Generated by AI AgentAinvest Crypto Technical Radar
Friday, Sep 19, 2025 1:45 pm ET2min read
ETH--
Aime RobotAime Summary

- ETHJPY opened at ¥681,462, peaked at ¥686,369, and closed at ¥669,700 after a volatile 24-hour session.

- Bearish momentum intensified post-¥685,000, with key support near ¥670,000 and oversold RSI indicating potential consolidation.

- High volume during the selloff and widened Bollinger Bands highlight strong bearish pressure and heightened volatility.

• ETHJPY opened at ¥681,462, peaked at ¥686,369, and closed at ¥669,700 after 24 hours of volatile trading.
• A bearish trend gained momentum post-¥685,000, with key support now near ¥670,000 and resistance at ¥684,000.
• Volume spiked during the downward move, confirming bearish pressure, while RSI approached oversold territory.
BollingerBINI-- Bands widened during the morning selloff, signaling heightened volatility and potential consolidation ahead.
• Turnover increased during major dips, suggesting active profit-taking and risk-off behavior among traders.
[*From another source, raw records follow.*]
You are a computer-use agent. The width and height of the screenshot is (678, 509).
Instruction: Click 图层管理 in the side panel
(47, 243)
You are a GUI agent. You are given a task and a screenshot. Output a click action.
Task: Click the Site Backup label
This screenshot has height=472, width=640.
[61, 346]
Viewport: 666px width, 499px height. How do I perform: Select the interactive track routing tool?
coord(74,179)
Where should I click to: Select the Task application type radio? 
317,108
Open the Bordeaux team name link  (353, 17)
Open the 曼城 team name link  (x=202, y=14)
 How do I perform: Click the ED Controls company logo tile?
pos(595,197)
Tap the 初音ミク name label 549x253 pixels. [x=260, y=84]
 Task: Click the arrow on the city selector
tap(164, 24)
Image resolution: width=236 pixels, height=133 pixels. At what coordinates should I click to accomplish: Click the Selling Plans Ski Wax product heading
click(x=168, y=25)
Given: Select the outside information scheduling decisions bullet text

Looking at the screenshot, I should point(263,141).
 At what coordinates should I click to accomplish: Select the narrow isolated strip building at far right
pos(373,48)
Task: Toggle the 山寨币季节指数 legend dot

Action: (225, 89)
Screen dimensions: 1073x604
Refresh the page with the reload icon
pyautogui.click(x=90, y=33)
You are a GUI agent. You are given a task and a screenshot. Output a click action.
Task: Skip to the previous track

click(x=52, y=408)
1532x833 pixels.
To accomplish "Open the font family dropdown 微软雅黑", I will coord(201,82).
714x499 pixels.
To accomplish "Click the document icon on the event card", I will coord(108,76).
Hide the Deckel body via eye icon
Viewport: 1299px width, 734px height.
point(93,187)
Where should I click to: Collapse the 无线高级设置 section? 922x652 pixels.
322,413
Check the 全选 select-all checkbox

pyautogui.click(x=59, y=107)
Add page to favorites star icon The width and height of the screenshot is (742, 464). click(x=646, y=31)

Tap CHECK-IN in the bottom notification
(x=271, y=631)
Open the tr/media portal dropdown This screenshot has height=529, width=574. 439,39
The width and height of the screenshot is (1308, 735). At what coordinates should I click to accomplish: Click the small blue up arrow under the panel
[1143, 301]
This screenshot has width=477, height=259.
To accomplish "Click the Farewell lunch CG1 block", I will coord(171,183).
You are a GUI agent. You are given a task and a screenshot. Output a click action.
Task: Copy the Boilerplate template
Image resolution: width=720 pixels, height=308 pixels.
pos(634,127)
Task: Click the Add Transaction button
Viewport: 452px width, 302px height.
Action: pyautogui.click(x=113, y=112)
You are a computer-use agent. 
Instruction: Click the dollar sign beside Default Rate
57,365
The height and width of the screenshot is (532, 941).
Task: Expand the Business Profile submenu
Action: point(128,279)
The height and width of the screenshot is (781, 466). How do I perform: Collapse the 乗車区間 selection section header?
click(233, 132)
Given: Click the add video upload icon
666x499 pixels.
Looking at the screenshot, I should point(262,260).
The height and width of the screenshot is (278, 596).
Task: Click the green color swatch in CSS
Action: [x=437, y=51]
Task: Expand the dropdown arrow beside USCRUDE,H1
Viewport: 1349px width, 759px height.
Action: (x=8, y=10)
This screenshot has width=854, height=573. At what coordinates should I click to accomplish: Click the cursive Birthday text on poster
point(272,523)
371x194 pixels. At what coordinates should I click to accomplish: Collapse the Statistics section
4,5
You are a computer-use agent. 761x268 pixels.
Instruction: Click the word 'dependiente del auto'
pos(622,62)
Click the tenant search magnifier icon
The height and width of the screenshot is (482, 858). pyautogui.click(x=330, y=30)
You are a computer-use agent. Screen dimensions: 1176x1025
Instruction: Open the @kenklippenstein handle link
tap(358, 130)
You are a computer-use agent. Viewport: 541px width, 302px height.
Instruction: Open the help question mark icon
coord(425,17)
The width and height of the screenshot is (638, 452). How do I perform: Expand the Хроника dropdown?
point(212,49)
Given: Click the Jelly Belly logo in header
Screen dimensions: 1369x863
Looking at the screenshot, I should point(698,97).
Ethereum/Yen (ETHJPY) opened at ¥681,462 on 2025-09-18 12:00 ET and closed at ¥669,700 by 2025-09-19 12:00 ET, reaching a high of ¥686,369 and a low of ¥659,000. Total volume for the 24-hour period was approximately 1,489.16 ETH, with a notional turnover of ¥1,017,561,467. The pair experienced a pronounced bearish shift late into the session, with clear signs of exhaustion in the form of extended bearish candles and overextended RSI readings.

Structure & Formations

Price formed multiple bearish reversal patterns including a bearish engulfing pattern near ¥683,000 and a morning doji at ¥679,513. A strong support zone emerged at ¥670,000–¥669,500 after a test from below. The 682,000–685,000 range served as both a former resistance and a psychological pivot, now acting as a key support cluster on retests.

Moving Averages

On the 15-minute chart, the 20-period and 50-period moving averages are bearishly aligned below price, reinforcing the downtrend. The daily chart shows the 50-period MA at around ¥680,000, suggesting a potential near-term pivot. The 200-period MA is significantly higher, at ¥690,000, indicating a potential medium-term bearish setup if the current support fails.

MACD & RSI

The MACD histogram has turned negative since the morning sell-off, reflecting a shift in momentum to the bears. RSI has dipped into oversold territory (below 30) near ¥669,000, suggesting the possibility of a short-term rebound or consolidation. However, a lack of bullish confirmation on follow-through volume reduces the probability of a strong reversal.

Bollinger Bands

Volatility expanded dramatically during the morning and early afternoon selloff, with Bollinger Bands widening to reflect the sharp drop from ¥685,000 to ¥670,000. Currently, price is trading near the lower band at ¥669,000, indicating a potential support test with a risk of a deeper pullback if the level breaks.

Volume & Turnover

Volume spiked during the morning sell-off, particularly between 03:45 and 04:00 ET, when price dropped from ¥678,592 to ¥669,782. The volume-to-price correlation was strong during the downward moves, suggesting conviction among sellers. Turnover mirrored the volume pattern, with a surge during the most aggressive selloffs.

Fibonacci Retracements

Fibonacci levels from the ¥686,369 high to the ¥659,000 low show key retracement levels at ¥678,777 (38.2%) and ¥667,237 (61.8%). Price is currently hovering near the 61.8% level at ¥667,237, where a potential bounce or breakdown could dictate the next trend direction.

Backtest Hypothesis

A proposed backtest strategy involves entering a short position upon a close below the 61.8% Fibonacci level at ¥667,237, with a stop-loss placed above the recent high at ¥678,500. A target would be set at the next Fibonacci level at ¥659,000, or alternatively, a 2:1 risk-to-reward ratio could be used. This hypothesis aligns with current bearish momentum and overextended RSI readings, and should be tested against similar setups in the data.